What a difference a year makes. Especially if that year includes skyrocketing unemployment, record foreclosures, bank and auto company bailouts and the worst recession since the 1930s. Economic calamities tend to focus one’s attention on what government can take away from you.
This message appears to be resonating in the 34th District, which President Barack Obama won in 2008 with 53 percent of the vote, but where conservative Republican Congressman Frank Wolf also clobbered his Democratic opponent by 20 percent.
Barbara Comstock, a former Wolf staffer and Justice Department attorney, is mounting a formidable challenge to first-term Delegate Margi Vanderhye, D-McLean. Comstock doesn’t sugarcoat what will happen to residents of her swing district if Democrats take control of the Virginia House as well as the state Senate.
“Our zip codes are the target,” Comstock told The Examiner. “We already pay more for transportation and education, and are getting less” than the rest of the state. “My opponent ignores what’s going on in Washington, even when threatened with unfunded mandates.”

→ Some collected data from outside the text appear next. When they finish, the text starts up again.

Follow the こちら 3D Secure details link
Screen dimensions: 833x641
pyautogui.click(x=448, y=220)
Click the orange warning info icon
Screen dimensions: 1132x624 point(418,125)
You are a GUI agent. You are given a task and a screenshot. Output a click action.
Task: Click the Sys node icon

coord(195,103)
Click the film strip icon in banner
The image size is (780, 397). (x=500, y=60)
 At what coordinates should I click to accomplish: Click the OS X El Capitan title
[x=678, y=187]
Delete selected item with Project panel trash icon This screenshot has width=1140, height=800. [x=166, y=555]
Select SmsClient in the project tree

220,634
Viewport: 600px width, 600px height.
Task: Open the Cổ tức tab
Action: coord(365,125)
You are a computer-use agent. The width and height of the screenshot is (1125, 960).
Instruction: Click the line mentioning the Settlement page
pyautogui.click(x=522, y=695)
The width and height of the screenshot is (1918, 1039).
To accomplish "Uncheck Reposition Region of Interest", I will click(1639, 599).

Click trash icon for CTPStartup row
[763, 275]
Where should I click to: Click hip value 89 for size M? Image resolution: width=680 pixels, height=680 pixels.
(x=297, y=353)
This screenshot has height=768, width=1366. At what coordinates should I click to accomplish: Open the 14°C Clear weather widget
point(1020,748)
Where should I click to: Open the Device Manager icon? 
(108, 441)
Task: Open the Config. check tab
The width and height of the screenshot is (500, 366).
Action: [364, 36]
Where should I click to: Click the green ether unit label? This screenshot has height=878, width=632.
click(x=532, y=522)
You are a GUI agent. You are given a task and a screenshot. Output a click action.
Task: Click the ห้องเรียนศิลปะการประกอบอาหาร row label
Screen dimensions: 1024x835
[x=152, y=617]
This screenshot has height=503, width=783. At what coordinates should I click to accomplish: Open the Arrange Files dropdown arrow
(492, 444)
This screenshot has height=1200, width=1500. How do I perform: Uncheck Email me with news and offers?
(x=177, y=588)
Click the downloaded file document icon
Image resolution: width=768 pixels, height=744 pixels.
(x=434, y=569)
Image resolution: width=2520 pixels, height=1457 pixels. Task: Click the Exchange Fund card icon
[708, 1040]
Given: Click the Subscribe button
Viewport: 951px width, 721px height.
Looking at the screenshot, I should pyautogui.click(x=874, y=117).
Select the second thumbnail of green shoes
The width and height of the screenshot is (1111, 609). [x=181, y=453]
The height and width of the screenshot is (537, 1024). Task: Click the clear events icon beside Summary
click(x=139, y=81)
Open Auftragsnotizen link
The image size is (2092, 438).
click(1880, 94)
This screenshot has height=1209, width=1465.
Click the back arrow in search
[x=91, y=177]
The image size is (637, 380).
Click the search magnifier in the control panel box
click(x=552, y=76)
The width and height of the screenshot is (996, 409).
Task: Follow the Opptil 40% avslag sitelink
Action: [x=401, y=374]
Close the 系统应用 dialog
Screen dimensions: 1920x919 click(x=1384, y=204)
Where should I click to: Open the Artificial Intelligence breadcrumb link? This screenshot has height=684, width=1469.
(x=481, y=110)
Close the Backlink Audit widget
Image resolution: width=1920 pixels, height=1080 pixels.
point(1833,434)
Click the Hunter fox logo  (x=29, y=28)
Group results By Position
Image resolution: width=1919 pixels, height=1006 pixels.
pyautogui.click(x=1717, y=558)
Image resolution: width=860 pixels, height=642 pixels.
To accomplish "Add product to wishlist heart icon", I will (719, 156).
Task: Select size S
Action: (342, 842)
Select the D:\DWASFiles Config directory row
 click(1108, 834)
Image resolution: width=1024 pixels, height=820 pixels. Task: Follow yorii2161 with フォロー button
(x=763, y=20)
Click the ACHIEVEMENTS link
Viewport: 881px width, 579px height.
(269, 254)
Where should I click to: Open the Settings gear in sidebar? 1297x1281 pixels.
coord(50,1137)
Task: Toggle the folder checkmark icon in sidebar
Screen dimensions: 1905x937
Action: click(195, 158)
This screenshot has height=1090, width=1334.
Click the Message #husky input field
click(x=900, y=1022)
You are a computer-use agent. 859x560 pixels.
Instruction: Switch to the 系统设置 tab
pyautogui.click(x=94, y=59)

Many panicky small business owners, Comstock said, tell her they will be forced to lay off employees if the Democrats’ health care and carbon cap and trade bills pass on Capitol Hill.
Vanderhye is not the only Democratic incumbent in trouble less than a year after pundits proclaimed that their first presidential victory since 1964 had permanently tinted Virginia blue. So are Delegates Chuck Caputo (D-Chantilly), David Poisson (D-Sterling) and Paul Nichols (D-Prince William), who are facing unexpectedly stiff opposition from Republican challengers Jim LeMunyon, Tag Greason and Richard Anderson, respectively.
Likewise, Democratic hopes to knock off incumbent Delegates Dave Albo (R-Springfield), Tom Rust (R-Herndon) and Bob Marshall (R-Manassas), or even to retain open seats vacated by Steve Shannon (the Democratic candidate for attorney general who recently called upon his fellow party members to split their tickets) and Bob Hull (who lost in the primary) have diminished.
The Virginia governor’s race is one of just two in the nation this year and is widely perceived as the first referendum on Obama’s first 10 months in office. But there’s another reason Republicans are excited about their prospects on Nov. 3.
The door-to-door battle for the House of Delegates has received scant media attention, but it’s critical to the future viability of the Virginia GOP.
Democrats currently control the state Senate. A McDonnell victory, coupled with an increased Republican majority in the House of Delegates, will give Republicans the upper hand when it comes time to redistrict the commonwealth following the 2010 Census, giving the GOP its best shot at staging a political comeback in 2012.
Republicanism dead in Virginia? Not by a long shot.